One of my favorite responses was from an individual I respect greatly, David Carver. He said, “It’s like American democracy finally found out that appealing to the people means becoming a commercial and that becoming a commercial in this day and age means becoming a Savior, or in other words, America just found out it needed a Savior, and found Obama

I asked a friend of mine, Travis Jordan, to write something about the video in his own special style. So read, enjoy, and think for just two seconds. Think about what change really means.
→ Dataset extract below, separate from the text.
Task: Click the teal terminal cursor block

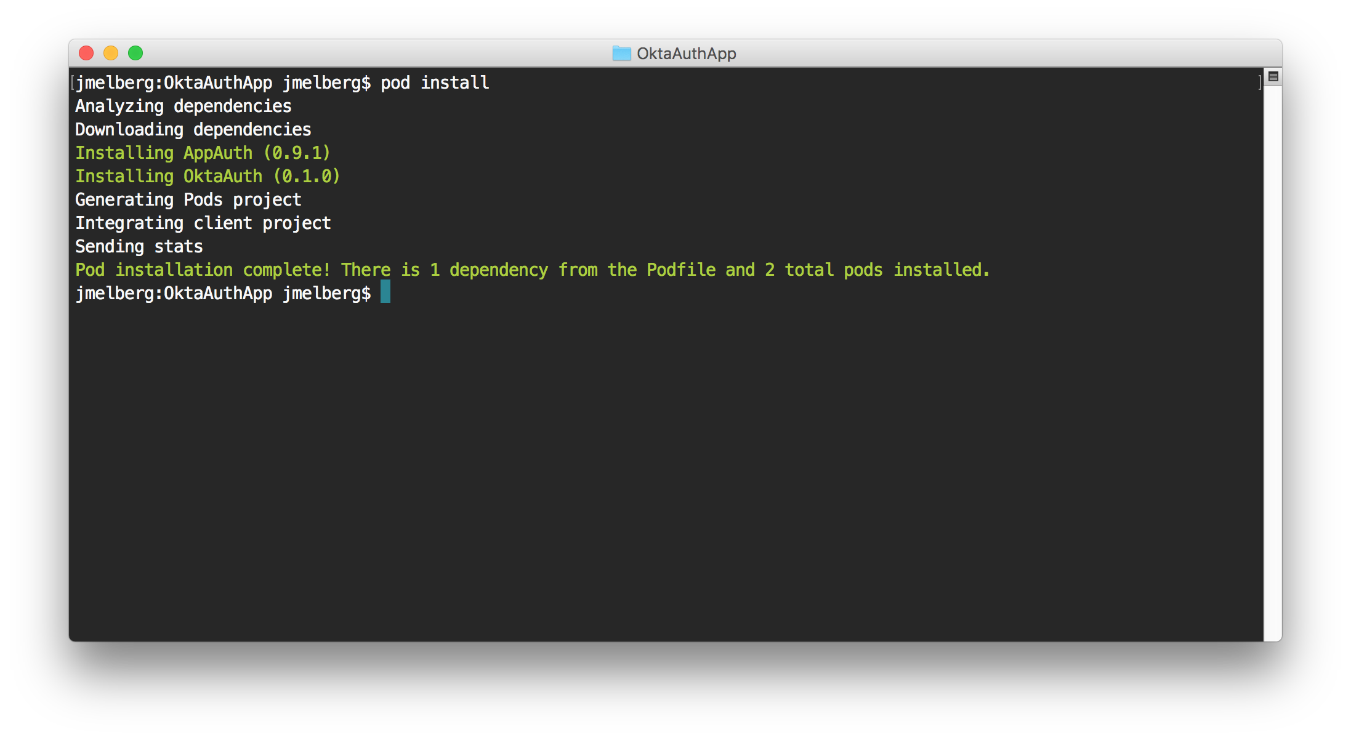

A hiss beneath a rotted log, a growl from the tall grass, the click of a hammer in the shadows of a slum. Sound is the sense of fear. We can dodge and fight what we can see, but what we hear can only warn us that we are in peril. When a sound provokes dread or terror, it is because we fear what makes that sound, or rather, we fear what the maker of that sound can do to us.
A snake can bite you, a giant cat can eat you, and a gun can shoot you. But that’s about it. While a hiss, growl, or click can illicit the fear of these grave calamities, the threat is limited to you, and you may get away or survive. That is why these sounds ring weak and hollow compared to the roaring whisper of a chanting mass.
If the chanting mass wants to kill you, you will die. If it wants to kill your family, torture everyone who ever knew you, and exterminate your race, you cannot stop them. The chanting mass can destroy the things and people you love more than yourself. The threat does not die with you, but endures until the spell binding the throng is broken.
This is why, nine second into the “We Are the Ones” video, I froze. An inhuman voice began rising, eventually dominating the song’s rhythm. It sounded as if the uncountable throng were summoning a spirit for them to unconditionally obey. There was no emotion or reason in the chant. It was powerfully hollow, proclaiming the inevitability of the mass will.

O-BA-MA. O-BA-MA.

The meaning of the word isn’t inherently disturbing. The vacuous liberalism of the testimonies is nothing we haven’t heard before. But we have heard that sound. Whenever a people has felt abandoned, wherever a nation has decided to bring about the future, that sound has rung through streets, halls, and stadiums.
The music isn’t menacing and the face on the wall isn’t scowling. But when has it ever been? Of course, Obama is no Hitler, just as McCain is no George Washington. But the names synonymous with genocide and tyranny were never caught without a smile and a tune people couldn’t get out of their heads. Since what was catchy in 1930’s Germany isn’t catchy today, we might have to use a little imagination to create an equivalent mental image of a dangerously charismatic demagogue. Or we can just watch this video.
To truly understand the power of chant, try to create two neighborhoods of make-believe. The first is easy, as it is eerily represented by “We Are the Ones.” But that scenario alone provides a one-sided understanding. Now imagine the name chanted is your favorite public figure. The coordinated testimonies and soulful rhythm all just feel so right. You could not have written the rhetoric better yourself. Is the chant still creepy? It should be.